If you're optimizing for privacy-focused sites; sites that want a long money-back window, DreamHost is the better choice. If you need wordpress sites that prioritize support quality, go with SiteGround. Below is the head-to-head breakdown that supports this recommendation.

DreamHost vs SiteGround: side-by-side

DreamHostSiteGround
Pricing$2.59-$16.95/mo$2.99-$10.69/mo (intro)
Uptime (12mo avg)100%99.99%
Avg TTFB619ms517ms
Best forPrivacy-focused sites; sites that want a long money-back windowWordPress sites that prioritize support quality
Support rating4.5 / 54.8 / 5

DreamHost: the case for it

DreamHost has been operating since 1996 and has built its brand on three things: WordPress.org's recommendation (since 2012), privacy advocacy (DreamHost has publicly fought DOJ subpoenas), and an industry-leading 97-day money-back guarantee. The infrastructure is solid (the 100% uptime SLA is real, with documented credits when violated) but slightly slower than top performers on TTFB tests. The control panel is DreamHost's own (not cPanel), which means a slight learning curve for users coming from competitors. For privacy-conscious users — journalists, activists, sites with sensitive content — DreamHost's track record on resisting government information requests is meaningful. For everyone else, the 97-day refund window is uniquely generous and makes DreamHost a low-risk choice for trying out hosting.

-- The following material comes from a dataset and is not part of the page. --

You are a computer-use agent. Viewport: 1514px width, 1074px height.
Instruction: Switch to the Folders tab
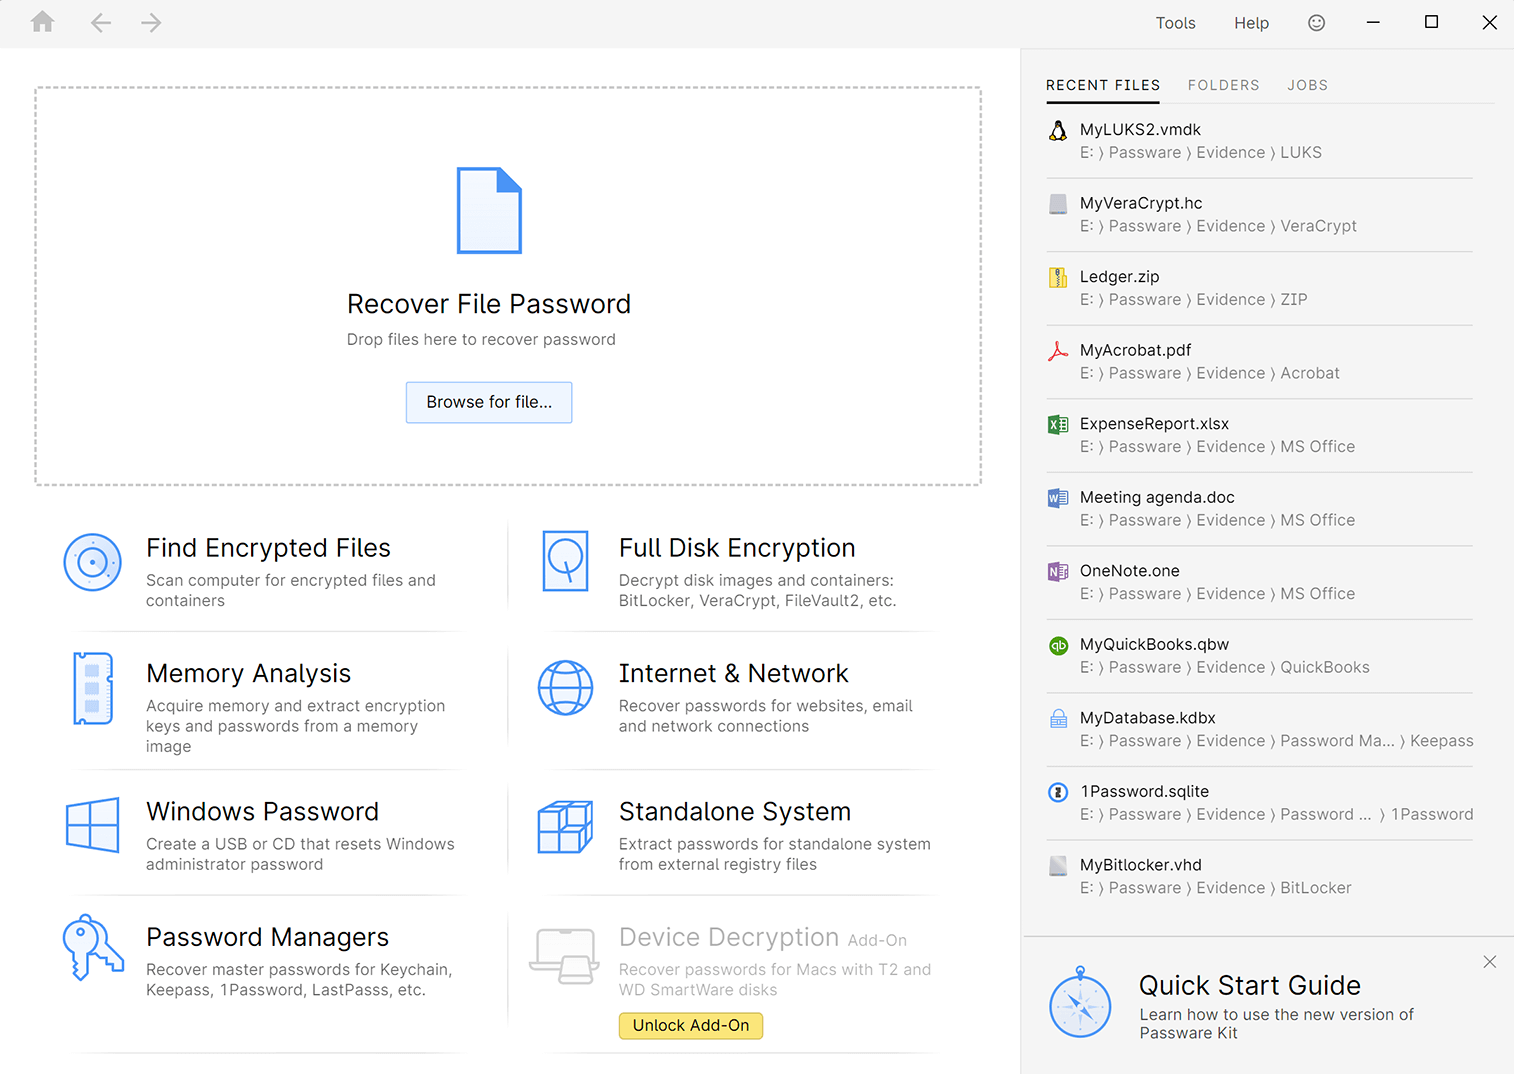pyautogui.click(x=1223, y=85)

Visit DreamHost or read our full DreamHost review.

SiteGround: the case for it

SiteGround has been WordPress.org's officially recommended host since 2018 and consistently ranks at the top of independent benchmarks for support quality. The infrastructure is solid (99.99% uptime, sub-600ms TTFB from US locations), the WordPress integration is deep (one-click staging, automatic core/plugin updates, WordPress-specific caching), and the support team genuinely knows WordPress — not just generic hosting issues. The trade-off is pricing: SiteGround is the most expensive of the 'cheap WordPress hosting' tier, with renewal pricing typically 2.5-3x the intro rate. For sites that value uptime, support quality, and the WordPress.org seal of approval, SiteGround is a strong choice. For sites prioritizing cost or those willing to handle their own support, Hostinger or DreamHost offer better $/performance ratios.

Visit SiteGround or read our full SiteGround review.

Which should you pick?

Choose DreamHost if…

  • You match the profile: Privacy-focused sites; sites that want a long money-back window
  • You prioritize: 100% uptime SLA (credit if violated); 97-day money-back guarantee (longest in industry); WordPress.org recommended

Choose SiteGround if…

  • You match the profile: WordPress sites that prioritize support quality
  • You prioritize: WordPress.org officially recommended; Free SSL + CDN included; Daily backups on all plans

The decision in one paragraph

Both DreamHost and SiteGround are credible choices — neither will embarrass you if you pick the wrong one. The meaningful difference comes down to priorities. DreamHost is stronger when you need privacy-focused sites; sites that want a long money-back window; SiteGround wins when you need wordpress sites that prioritize support quality. If you can't decide, use the free trial periods (30-90 day money-back guarantees) and see which one feels better in your workflow.